- **The problem**: Please retype the records below exactly as they appear, leaving out every picture.

==== Task input ====

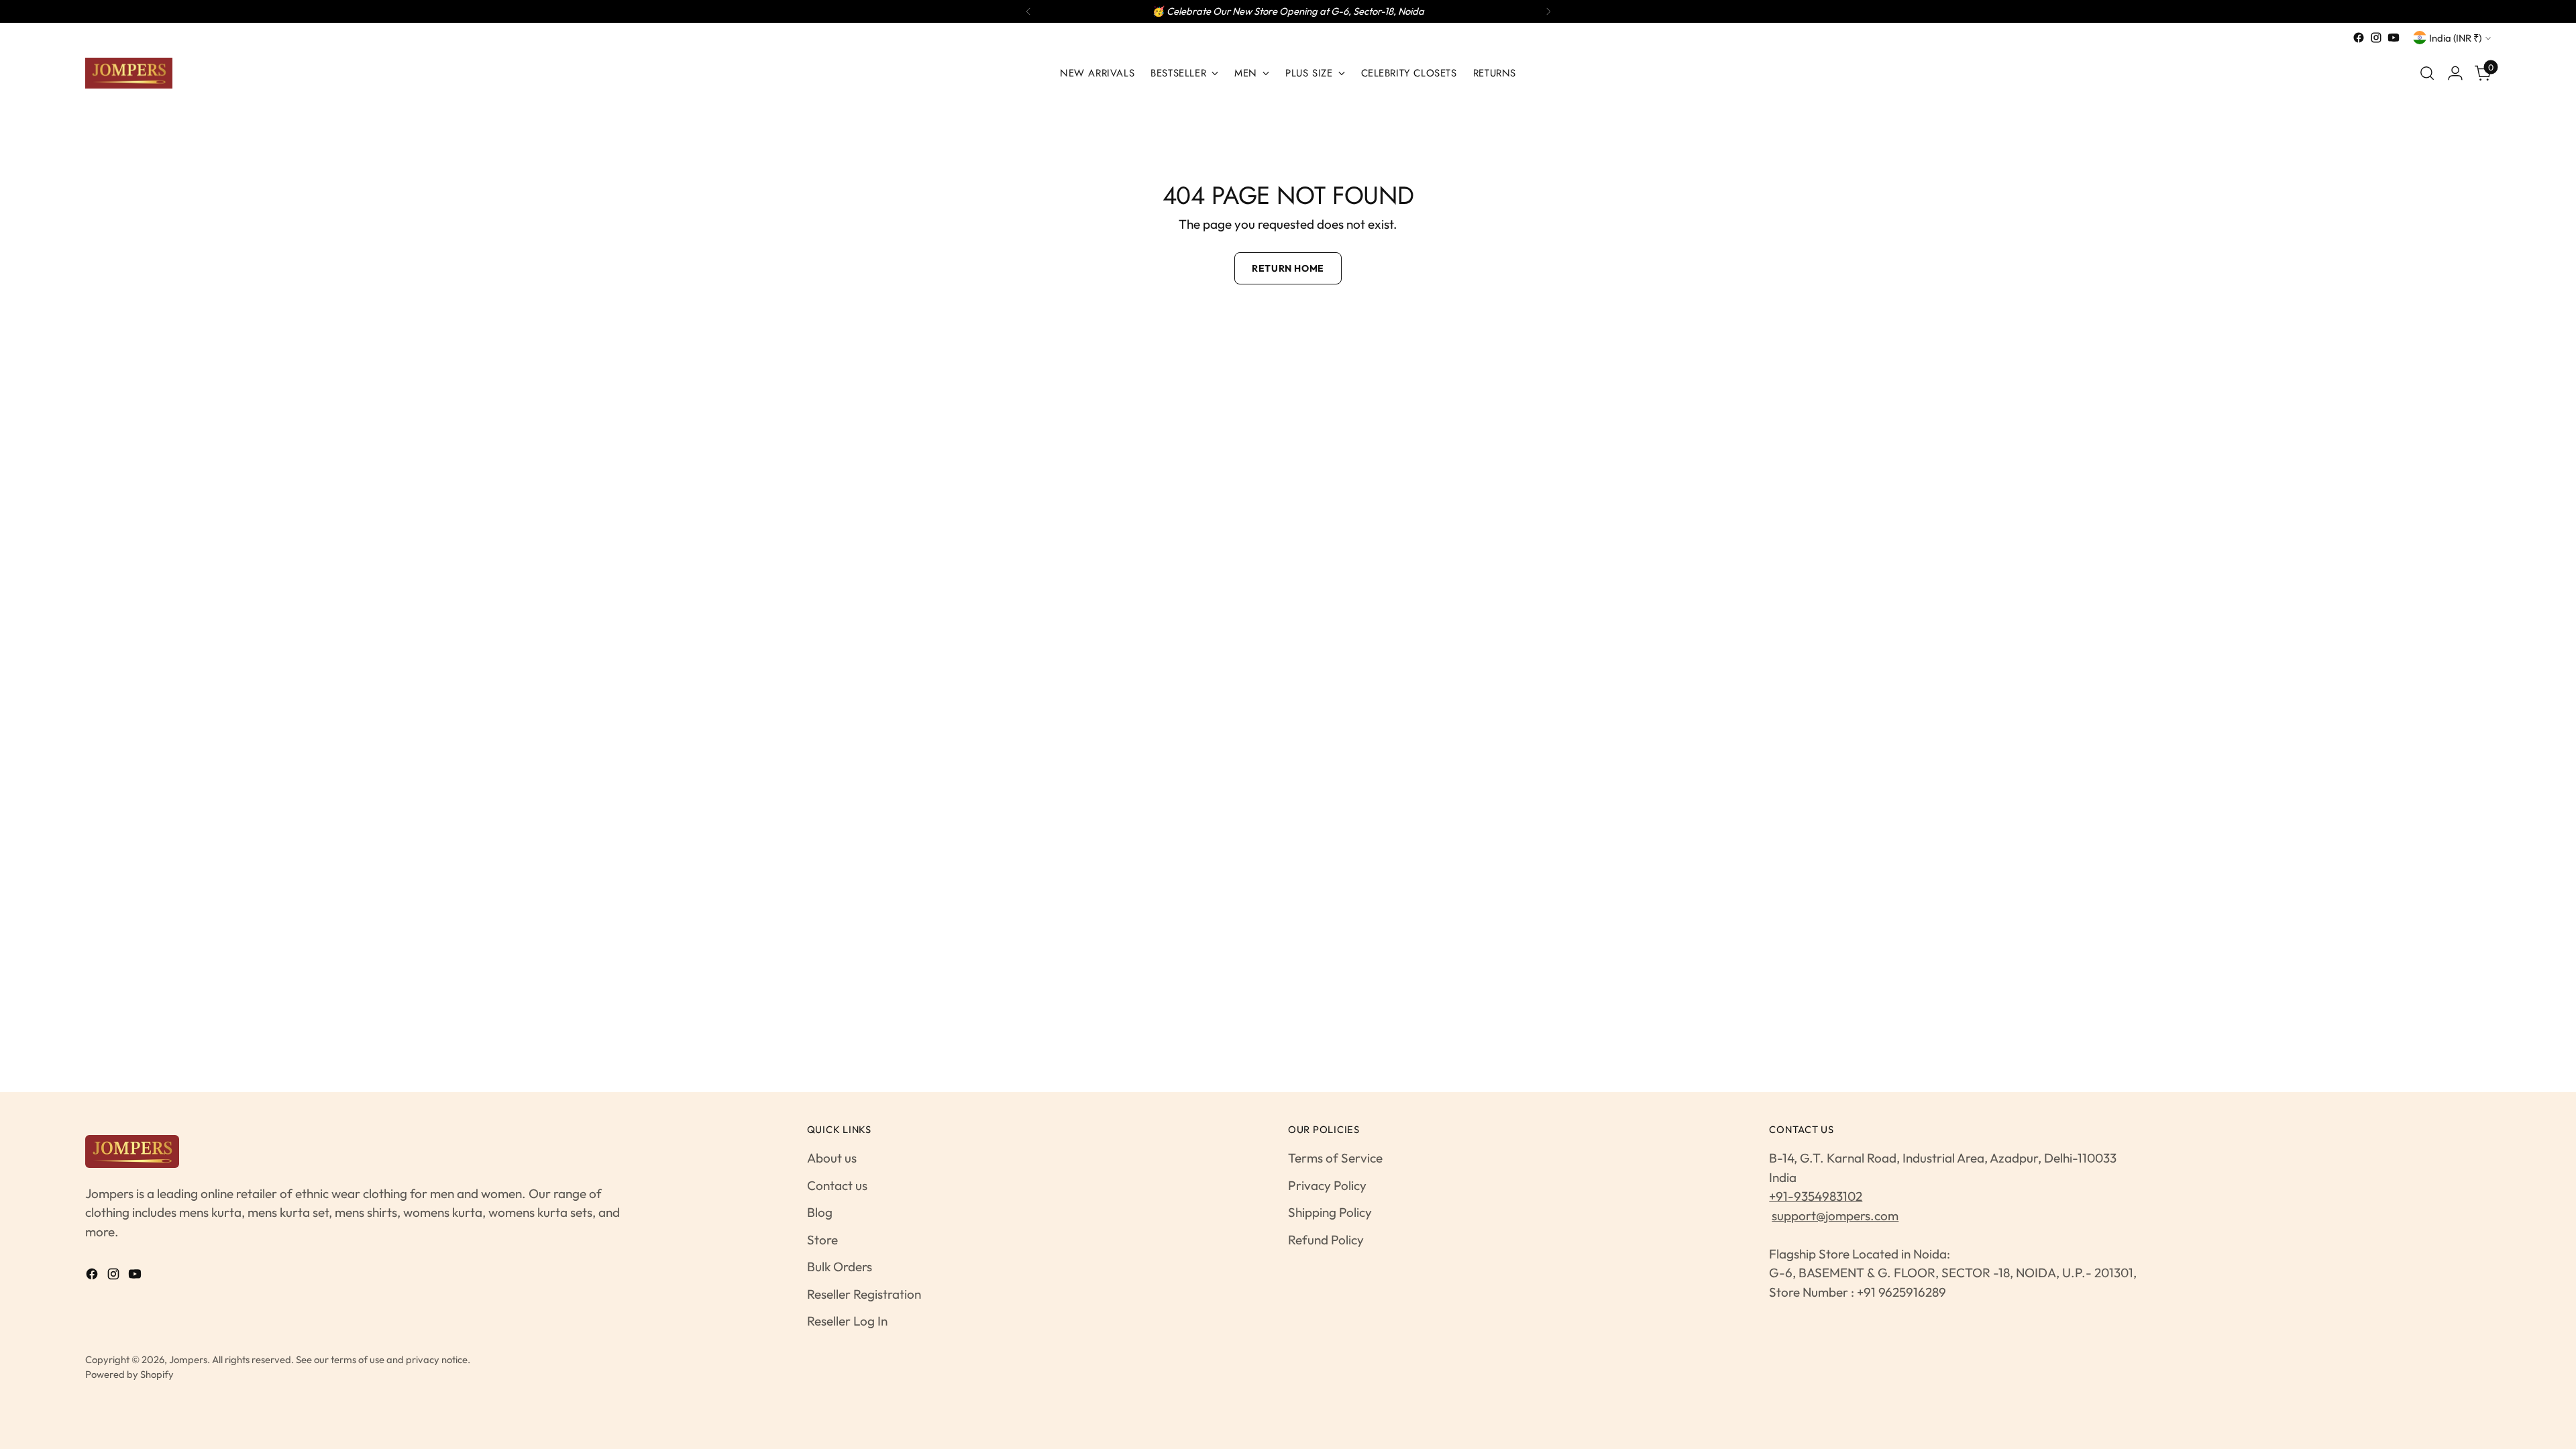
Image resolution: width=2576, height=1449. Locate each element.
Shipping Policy (1330, 1212)
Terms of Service (1335, 1158)
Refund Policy (1326, 1240)
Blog (820, 1212)
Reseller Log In (847, 1321)
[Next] (1548, 11)
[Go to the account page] (2455, 73)
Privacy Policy (1327, 1185)
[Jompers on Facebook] (2359, 38)
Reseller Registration (864, 1294)
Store (822, 1240)
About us (832, 1158)
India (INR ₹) (2455, 38)
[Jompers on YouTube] (2393, 38)
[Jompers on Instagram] (2376, 38)
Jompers (188, 1359)
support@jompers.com (1835, 1216)
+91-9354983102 (1815, 1196)
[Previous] (1028, 11)
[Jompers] (128, 73)
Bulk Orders (839, 1266)
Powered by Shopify (129, 1374)
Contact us (837, 1185)
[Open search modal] (2427, 73)
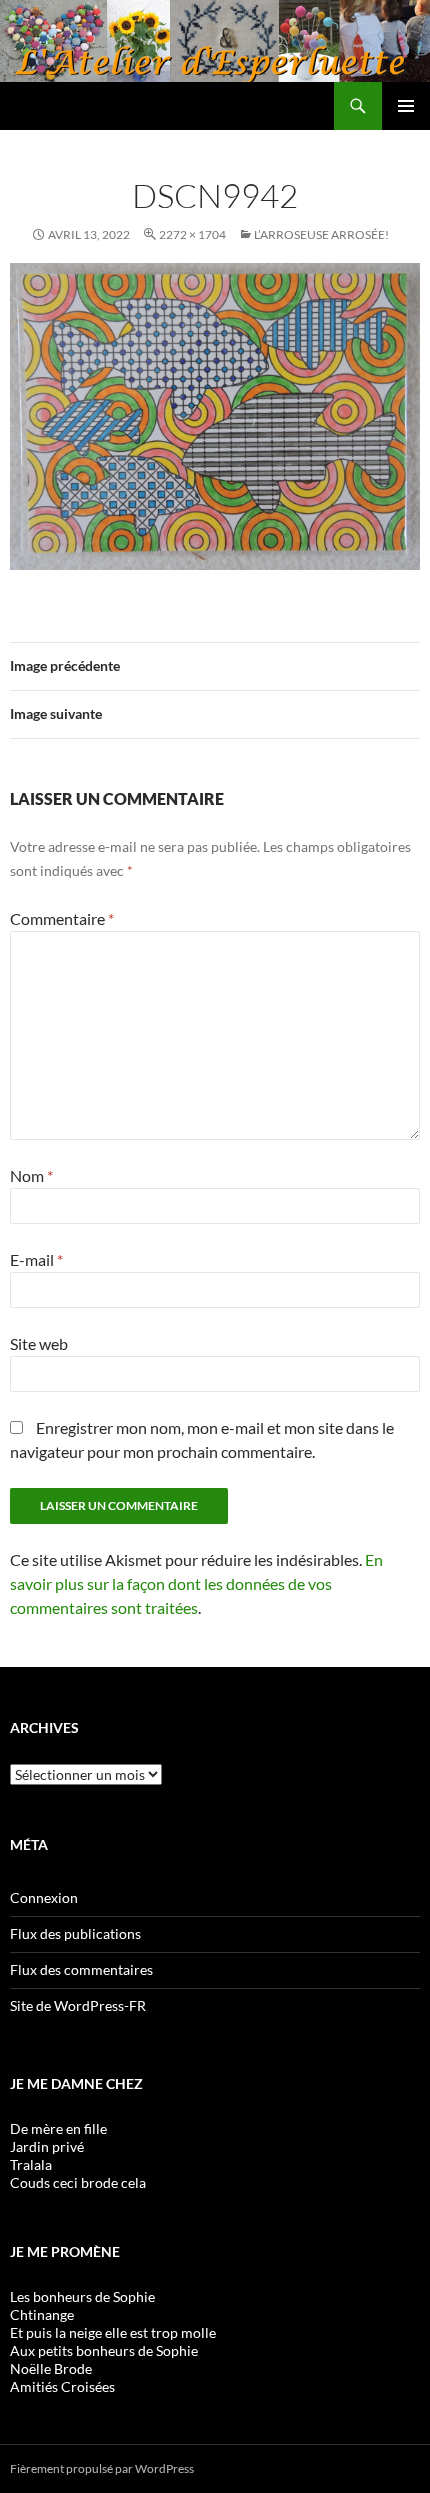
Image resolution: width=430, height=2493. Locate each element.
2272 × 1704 (192, 234)
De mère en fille (58, 2128)
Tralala (31, 2164)
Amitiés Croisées (62, 2386)
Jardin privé (47, 2146)
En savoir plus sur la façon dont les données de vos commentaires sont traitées (196, 1583)
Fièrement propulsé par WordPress (102, 2468)
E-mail (36, 1259)
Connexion (44, 1897)
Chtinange (42, 2314)
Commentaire (62, 918)
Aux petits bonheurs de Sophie (104, 2350)
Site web (39, 1343)
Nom (31, 1175)
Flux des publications (75, 1933)
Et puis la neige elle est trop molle (113, 2332)
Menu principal (406, 106)
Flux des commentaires (81, 1969)
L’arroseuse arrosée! (321, 234)
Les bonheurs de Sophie (82, 2296)
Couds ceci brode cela (78, 2182)
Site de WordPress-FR (78, 2005)
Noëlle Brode (51, 2368)
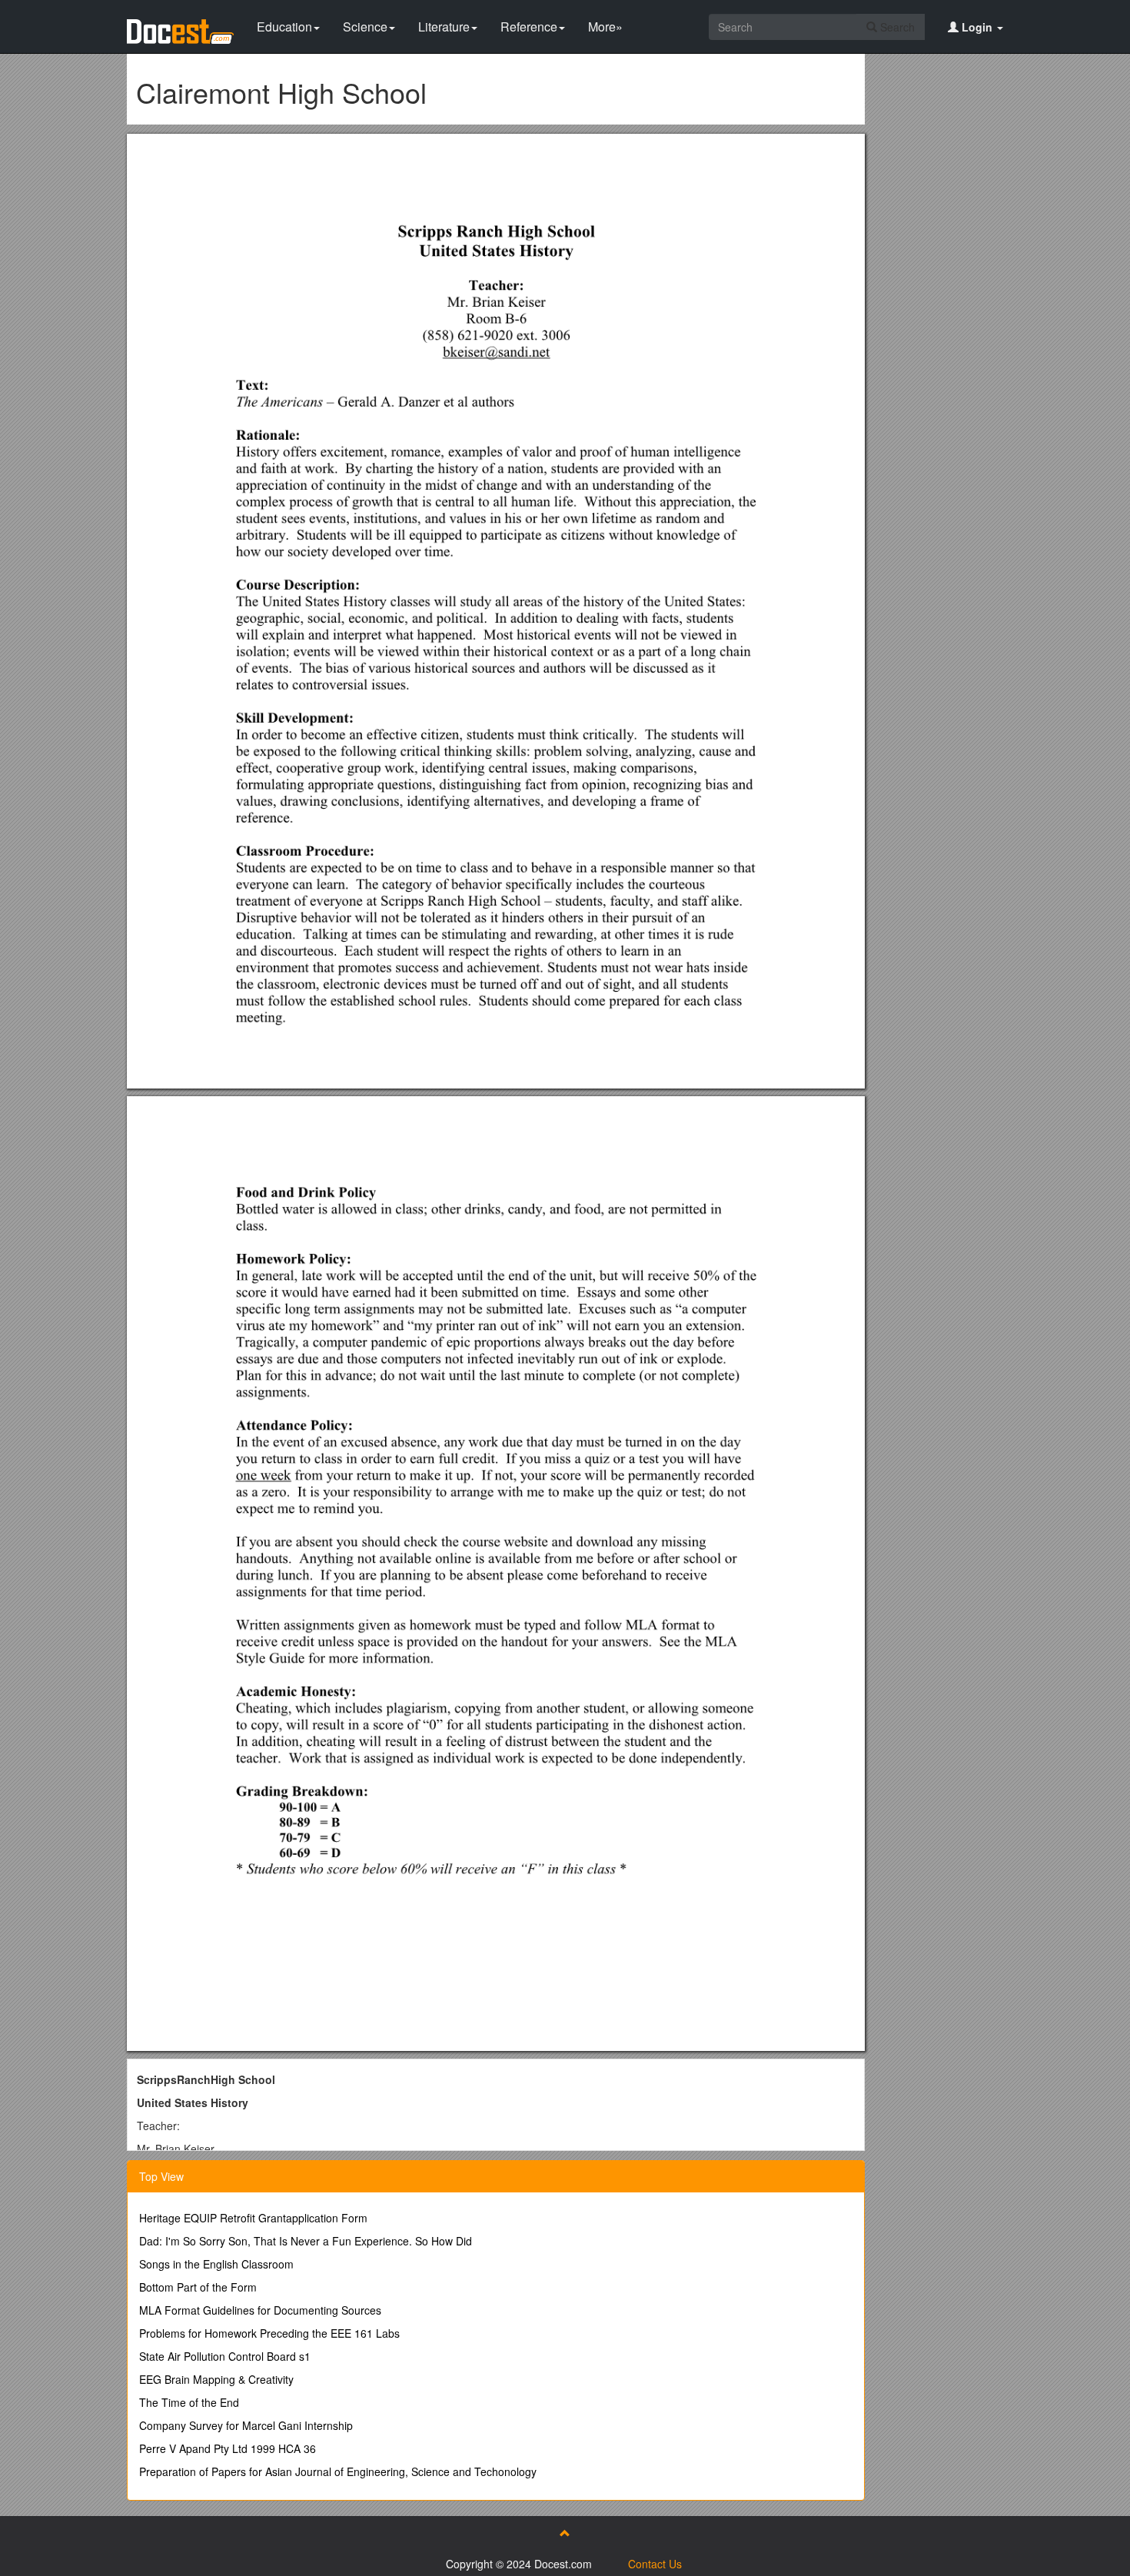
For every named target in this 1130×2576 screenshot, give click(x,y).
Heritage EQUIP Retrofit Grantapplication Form (253, 2217)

====

- **Answer space**:
Image resolution: width=2576, height=1449. Locate each element.
Shipping Policy (1330, 1212)
Terms of Service (1335, 1158)
Refund Policy (1326, 1240)
Blog (820, 1212)
Reseller Log In (847, 1321)
[Next] (1548, 11)
[Go to the account page] (2455, 73)
Privacy Policy (1327, 1185)
[Jompers on Facebook] (2359, 38)
Reseller Registration (864, 1294)
Store (822, 1240)
About us (832, 1158)
India (INR ₹) (2455, 38)
[Jompers on YouTube] (2393, 38)
[Jompers on Instagram] (2376, 38)
Jompers (188, 1359)
support@jompers.com (1835, 1216)
+91-9354983102 (1815, 1196)
[Previous] (1028, 11)
[Jompers] (128, 73)
Bulk Orders (839, 1266)
Powered by Shopify (129, 1374)
Contact us (837, 1185)
[Open search modal] (2427, 73)
Image resolution: width=430, height=2493. Locate each element.
2272 × 1704 (192, 234)
De mère en fille (58, 2128)
Tralala (31, 2164)
Amitiés Croisées (62, 2386)
Jardin privé (47, 2146)
En savoir plus sur la façon dont les données de vos commentaires sont traitées (196, 1583)
Fièrement propulsé par WordPress (102, 2468)
E-mail (36, 1259)
Connexion (44, 1897)
Chtinange (42, 2314)
Commentaire (62, 918)
Aux petits bonheurs de Sophie (104, 2350)
Site web (39, 1343)
Nom (31, 1175)
Flux des publications (75, 1933)
Et puis la neige elle est trop molle (113, 2332)
Menu principal (406, 106)
Flux des commentaires (81, 1969)
L’arroseuse arrosée! (321, 234)
Les bonheurs de Sophie (82, 2296)
Couds ceci brode cela (78, 2182)
Site de WordPress-FR (78, 2005)
Noëlle Brode (51, 2368)
For every named target in this 1130×2576 screenshot, give click(x,y).
Heritage EQUIP Retrofit Grantapplication Form (253, 2217)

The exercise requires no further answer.